When Lua2IL translates a Lua script (previously compiled to Lua Virtual Machine bytecodes), it first reads the script and builds an in-memory tree structure of it. Each function the script defines is a node of this tree, and the body of the script is the root. Lua2IL walks this tree, in preorder, compiling each node to a subclass of LuaClosure. The end result is a library containing all those subclasses. For example, take the following Lua script:

Page 1278

function foo()
  local nested = function()
  ...
  end
  ...
end
function bar()
...
end

When read, this will generate a tree with the body as root, functions foo and bar as its children, and function nested as child of function foo. Each of the nodes of this tree will be compiled to a subclass of LuaClosure.

Calls to Lua functions do not use the standard CLR parameter passing mechanism. When Lua2IL compiles a call to a Lua function, it has no way of knowing how many parameters there are in the function being called, nor how many values it will return (Lua functions can return multiple values). One possible way to pass parameters to Lua functions would be using an array, with return values collected using another array. The downside is that two arrays must be instantiated and filled in every function call, so we used an alternative way.

This alternative way is to have a Lua stack, an auxiliary stack parallel to the CLR execution stack. Lua2IL uses the Lua stack for parameter passing and collecting return values (the CLR stack still keeps track of funcion calls and returns). Each function receives the Lua stack when it is called, along with how many arguments it is receiving, and returns how many return values it pushed on the stack. For example, a function foo calling another function bar with 10 and 3 as arguments would push both arguments to the stack, then call bar passing the stack and the number 2 (for two arguments).
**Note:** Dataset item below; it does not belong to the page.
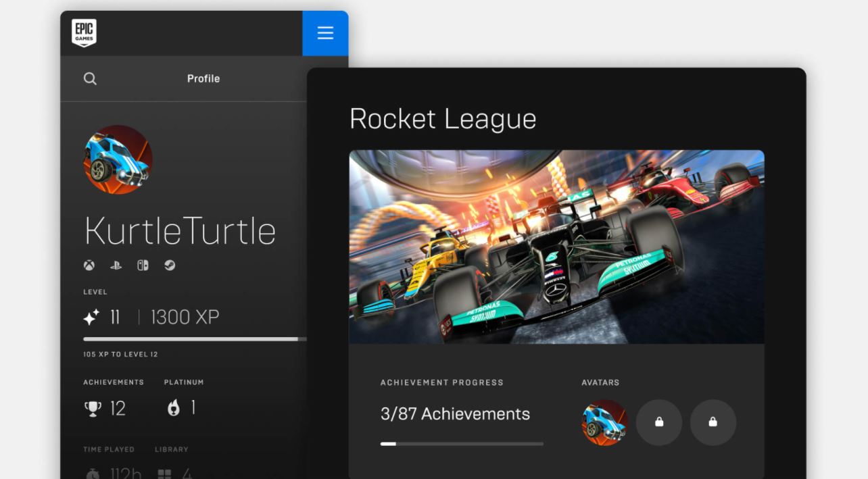Click the library grid icon

click(164, 474)
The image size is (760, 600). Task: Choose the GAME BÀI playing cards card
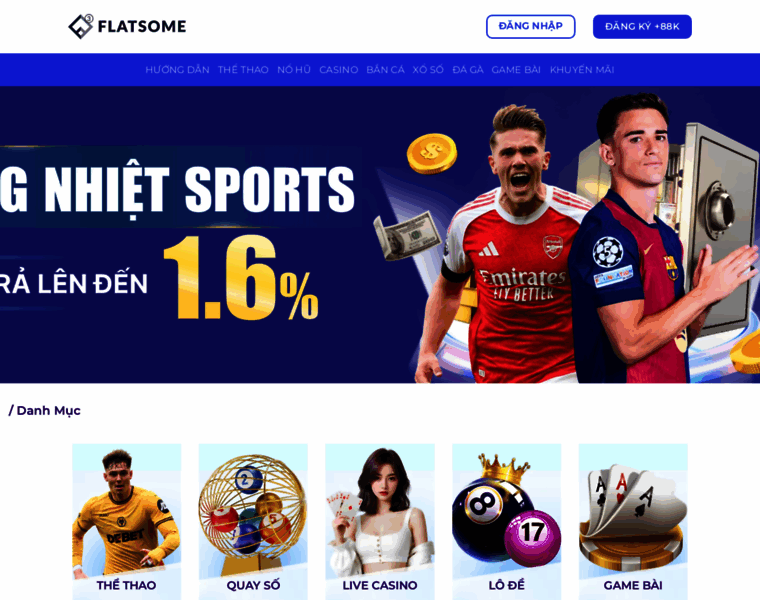tap(633, 521)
If bar wants to return the values 3 and 1, it would push them into the stack and return the number 2 (for two return values).
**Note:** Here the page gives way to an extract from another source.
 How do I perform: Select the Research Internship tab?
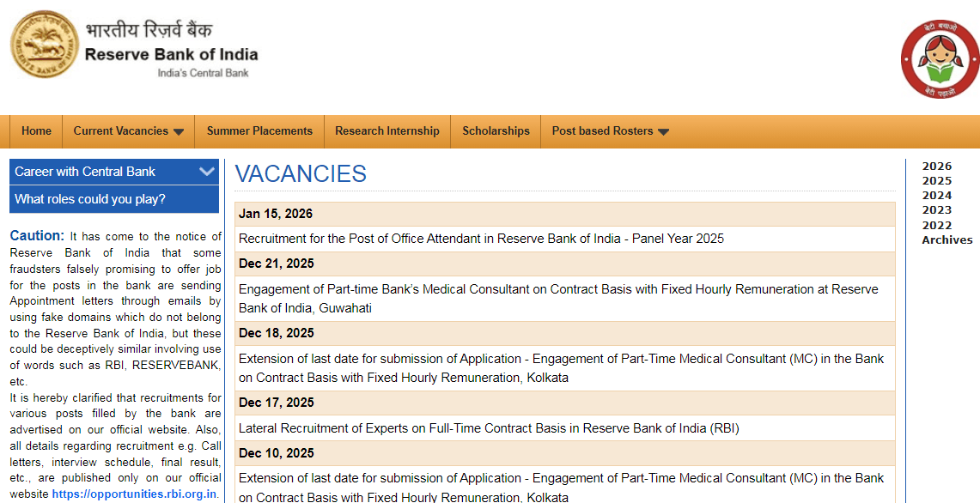(x=387, y=131)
Lua functions also use the Lua stack to store their local variables, instead of using CLR locals. This is required by our implementation of lexical closures. The code does not use strict stack discipline when operating on locals, however. For example, an addition operation of two locals gets their values directly from their stack positions, storing it in another stack position. There is no need to push the values to the top of the stack before operating on them.

The LuaClosure class also defines a helper method that receives an array of arguments, builds a new Lua stack, calls the function with this stack, pops the return values, and then returns them in another array. Other CLR programs can use this helper method as a more natural interface to Lua functions.
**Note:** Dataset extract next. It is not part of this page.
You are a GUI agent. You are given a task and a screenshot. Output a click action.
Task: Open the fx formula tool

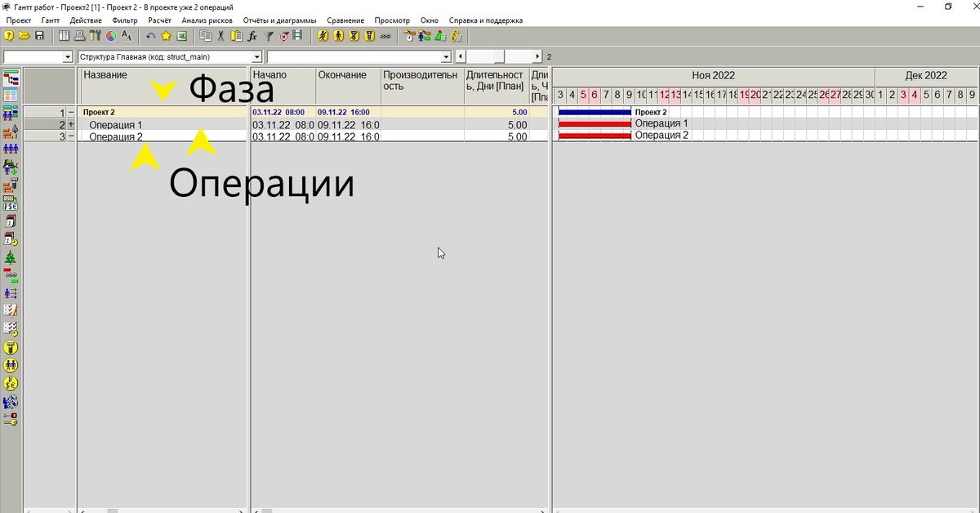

The Lua stack is implemented as an array of LuaValue instances. The stack starts small and automatically grows as needed, doubling in size each time it is filled. The stack never shrinks, although object references are cleared as the stack unwinds.

Page 1279

Using an auxiliary stack mimics the way that the Lua interpreter implements the Lua Virtual Machine, and this is part of our approach of implementing a runtime system on top of the CLR. The Lua VM is register-based, but its registers are actually virtual, mapped to positions in the Lua execution stack [Ierusalimschy, 2002]. Parameter passing and return in the Lua interpreter works just as described earlier in this section. The Lua stack also lets Lua2IL reuse the interpreter's implementation of lexical closures.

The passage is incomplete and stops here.